- **Page extract**
Retrieval-augmented generation has won. It's the dominant architecture pattern for enterprise AI applications that require knowledge grounding, and the adoption is near-universal in the AI deployments we see in portfolio companies and their customers. The logic is sound: don't rely on the model's training data for enterprise-specific knowledge; retrieve the relevant context at query time, assemble it with the prompt, and let the model reason over fresh, accurate information. In theory, this solves the hallucination problem for factual enterprise queries. In practice, the gap between RAG as an architecture and RAG as a reliable production system is larger than most teams realize before they're running it at scale.

The gap is in the retrieval layer. The model reasoning in a RAG system is typically excellent — frontier models handle complex reasoning over assembled context reliably. The failure modes in production RAG are almost always in the retrieval layer: retrieving the wrong chunks, retrieving too much context (causing the model to miss the relevant information in the noise), retrieving stale data, failing to retrieve anything useful for edge-case queries, or assembling context in a format that doesn't match the model's reasoning pattern.

What reliable RAG infrastructure requires

Retrieval evaluation as a continuous process, not a one-time test. Most teams evaluate their RAG pipeline once when they build it and then assume it continues to work. The reality is that retrieval quality degrades as the knowledge base grows, as document formats change, as query patterns shift, and as model updates change the embedding representations used for similarity search. Continuous retrieval evaluation — running a golden question set against the system automatically, tracking retrieval precision and recall over time, alerting when metrics degrade — is the right operational posture. It's rarely implemented.

- **Exercise data**

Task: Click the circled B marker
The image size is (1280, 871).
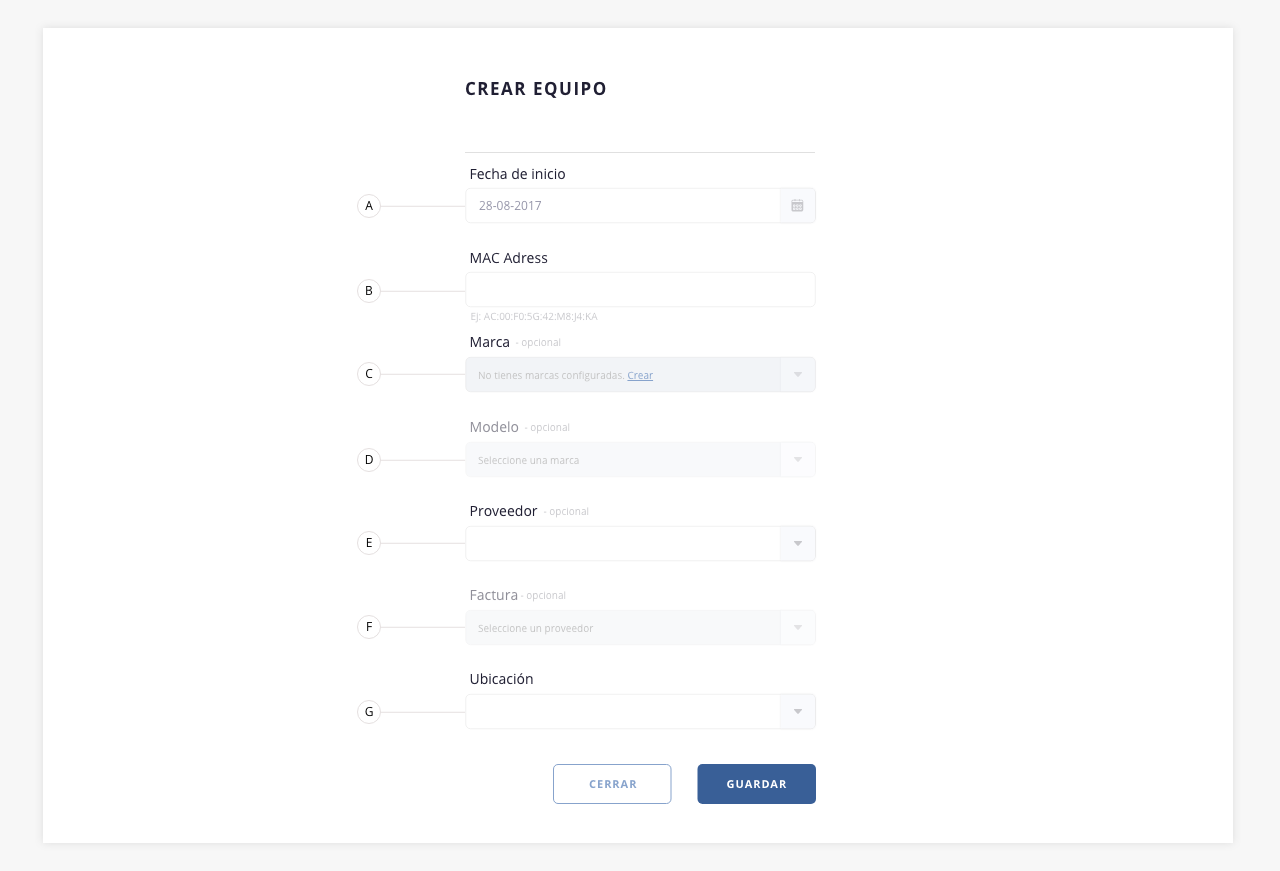Action: pyautogui.click(x=369, y=291)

- **Activity A**
Answer these questions about the retrieval-augmented generation text, one line per answer, each marked like its question.
(i) In theory, what problem does RAG solve for factual enterprise queries?
(ii) What happens when a RAG system retrieves too much context?
(iii) What three activities make up continuous retrieval evaluation?
- **Activity B**
Write what comes next in the text on retrieval-augmented generation infrastructure, beginning after its final sentence.

- **Answer space A**
(i) The hallucination problem.
(ii) The model misses the relevant information in the noise.
(iii) Running a golden question set against the system automatically, tracking retrieval precision and recall over time, and alerting when metrics degrade.

- **Answer space B**
Chunking strategy as a first-class engineering decision. How documents are chunked before embedding dramatically affects retrieval quality, and the optimal chunking strategy depends on the document type, the query pattern, and the model's context window. Fixed-size chunking is the default but almost never optimal. Semantic chunking — splitting documents at natural semantic boundaries rather than arbitrary character counts — meaningfully improves retrieval precision. The tooling to implement and evaluate chunking strategies at the document corpus level is underbuilt relative to the downstream impact it has on application quality.

The infrastructure investment opportunity here is in the tooling layer that sits between raw vector storage and the LLM call: the retrieval pipeline management systems that make production RAG observable, tunable, and reliable. This is a category that doesn't yet have a dominant player at the enterprise scale, and it's where we're focusing a portion of our research attention for the next phase of investment.